One cause of the fragility is a weak parent-child relationship. Many teens would be the first to tell you that they love their parents. But they are not seriously concerned with what their parents think. Or more precisely, some are more concerned about what their peers think than what their parents think. Others are more concerned about their inflated self-concept than about what their parents think. Kids need to value their parents’ opinion as their first scale of value, at least throughout childhood and adolescence.
If parents don’t come first, then kids become fragile. Here’s why. A good parent-child relationship is robust and unconditional. My daughter might shout at me, “I hate you!” But she would know that her outburst is not going to change our relationship. My wife and I might choose to suspend some of her privileges for a week if she were to have such an outburst, but she would know that we both still love her. That won’t change, and she knows it.

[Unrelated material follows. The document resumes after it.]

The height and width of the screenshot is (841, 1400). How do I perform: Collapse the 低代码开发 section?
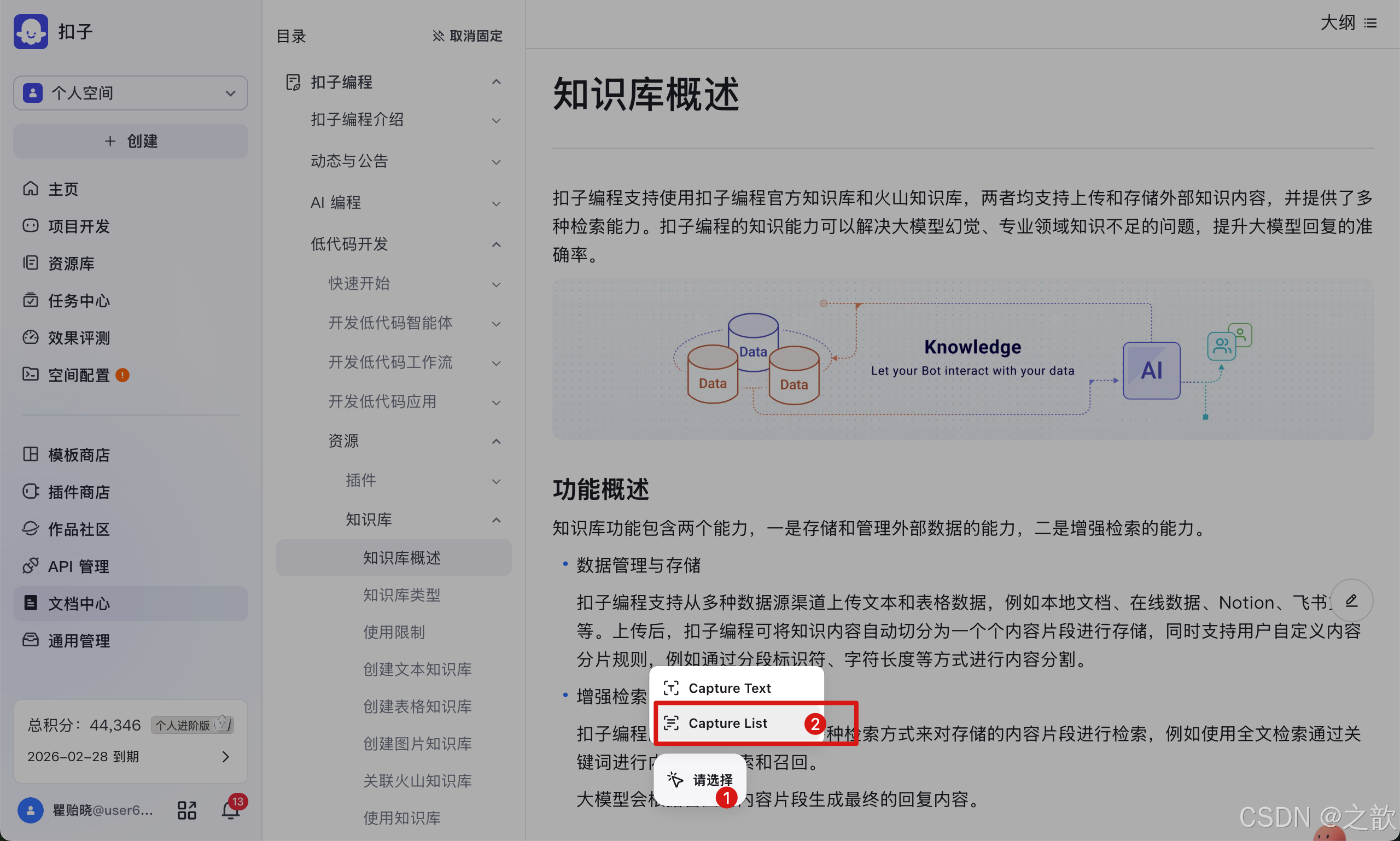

Peer relations, by contrast, are fragile by nature. Emily and Melissa may be best friends, but both of them know that one wrong word might fracture the relationship beyond repair. That’s one reason why Emily is so frantic about checking her text messages every five minutes. If Melissa sends a text and Emily does not promptly respond, Emily is afraid that Melissa may misinterpret her silence as indicating a lack of enthusiasm. In peer relations, everything is conditional and contingent.